ABSTRACT: This paper aims to show how the Hegelian philosophy can contribute to the conceptual discussions between the two strains of contemporary ethical-political philosophy. I argue that the Hegelian political theory is of central import to the discussion between communitarians and libertarians, both in the communitarian criticism of the libertarian — mainly in Michael Sandel's criticism of Rawls — and in the Rawlsian project of a society founded in justice as equality. For if the communitarians' theoretical basis is the living of a community in terms of historical-social values, and the individualists' deontological rationality is the basis for the libertarians, Hegel's pointing to a synthetic resolution of the two positions provides a moral foundation for their harmonious coexistence. This does not, however, mean that there is one simple ideological solution that can unite the universal and the particular, the community and the individual, through artificial dialectics, as the critics of Hegelian thought would affirm following the Frankfurt School.

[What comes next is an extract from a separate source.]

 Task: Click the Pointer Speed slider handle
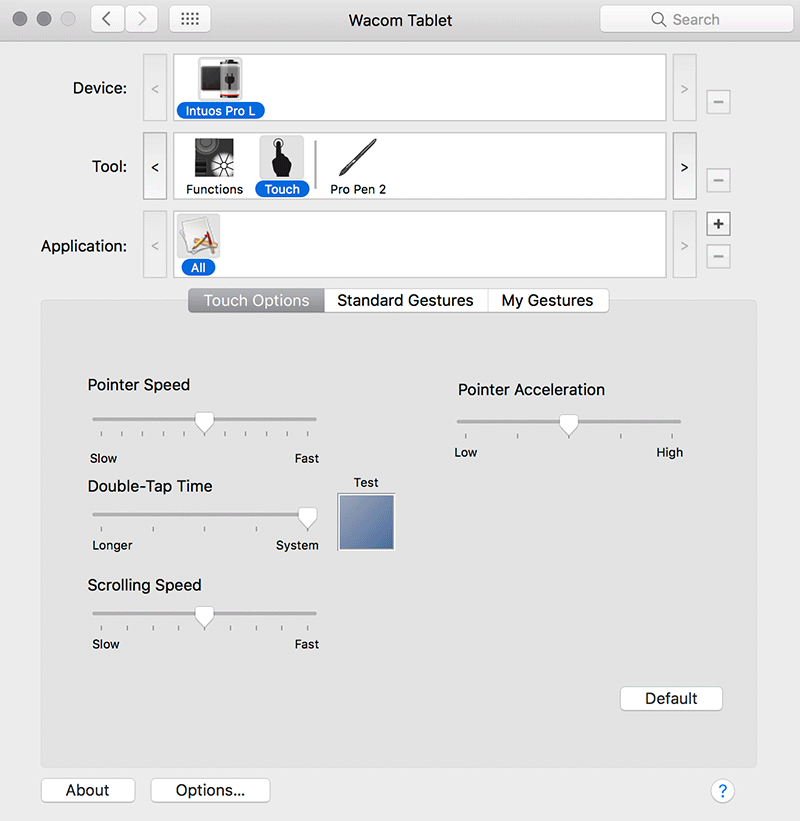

This present text aims to show how the Hegelian philosophy can contribute to the conceptual discussions between the two strains of the contemporary ethical-political philosophy. In our view, both the communitarians and the libertarians still need to pass through the Hegelian conceptual skeleton to bear the organized societies'ethical-political matters within the considered democratic standards.

Hegel, although still holds the blemish of a Absolute State's thinker, not democratic, in his work, mainly in what refers to the "Philosophy of the Right", makes possibles the deepening of the investigations for authors like Rawls, who worries about questi...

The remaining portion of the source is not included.